3. Comedian and actor Martin Short opened the conference keynote with a burst of merry song. He later returned to the stage several times throughout the opening session to tell jokes and belt out yet more songs.

4. IBM boasted 10,000 new clients, 2,000 new business partners, and a 20 per cent CAGR (compound annual growth rate) since the launch of its IOD strategy almost three years ago.

5. Since launching its IOD strategy, IBM has surpassed the one billion dollars in investments it said it would make incrementally. “We pretty much ran through that first billion dollars in under six months. We will invest many billions of dollars more,” Steve Mills, IBM’s senior vice-president and group executive, told the press. The company currently counts “many millions of dollars” in acquisitions, and has also focused on organic development and brought in “a few thousand more” partners, said Mills.

6. Since the acquisition of Cognos was closed at the end of the first quarter of 2008, IBM has put out some 40 new deliverables that are Cognos-based, and is focused on real-time analytics.

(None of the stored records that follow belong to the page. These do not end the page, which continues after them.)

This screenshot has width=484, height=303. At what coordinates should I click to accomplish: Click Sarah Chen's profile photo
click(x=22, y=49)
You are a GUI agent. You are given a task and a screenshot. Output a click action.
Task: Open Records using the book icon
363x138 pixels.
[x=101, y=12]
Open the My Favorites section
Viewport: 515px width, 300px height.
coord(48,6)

Mills told the press that “it’s not just about having a lot of [data]” but about having the necessary data, being able to analyze it on the fly and using it to make business decisions.

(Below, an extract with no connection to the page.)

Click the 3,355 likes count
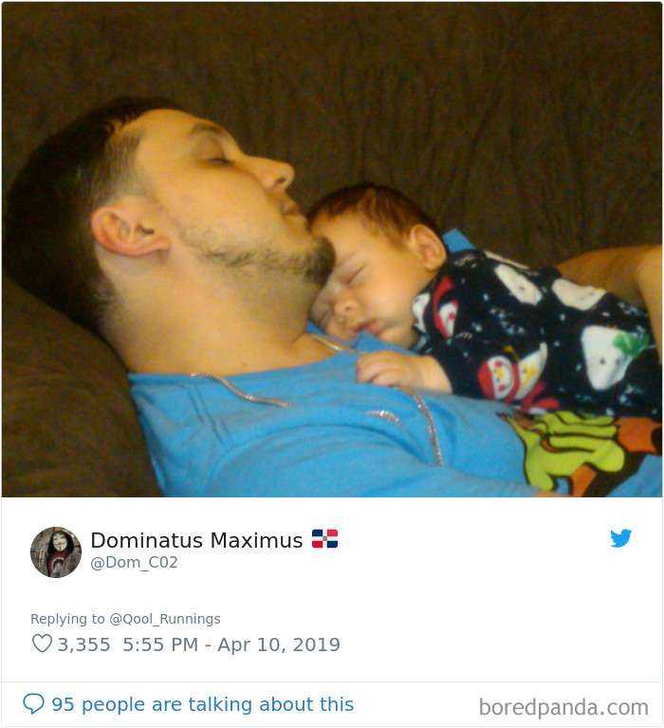The image size is (664, 728). 84,644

7. This era of computing lacks a name, according to Mills: “We’re almost near the end of this decade… there’s no name for this era of computing.” The bar has been raised and the world, said Mills, is now in “an extreme era of computing”. So business’ infrastructure choices will matter and they will have to understand [those] business needs and the “high-velocity nature of what you’re going to be implementing over the course of the next decade.”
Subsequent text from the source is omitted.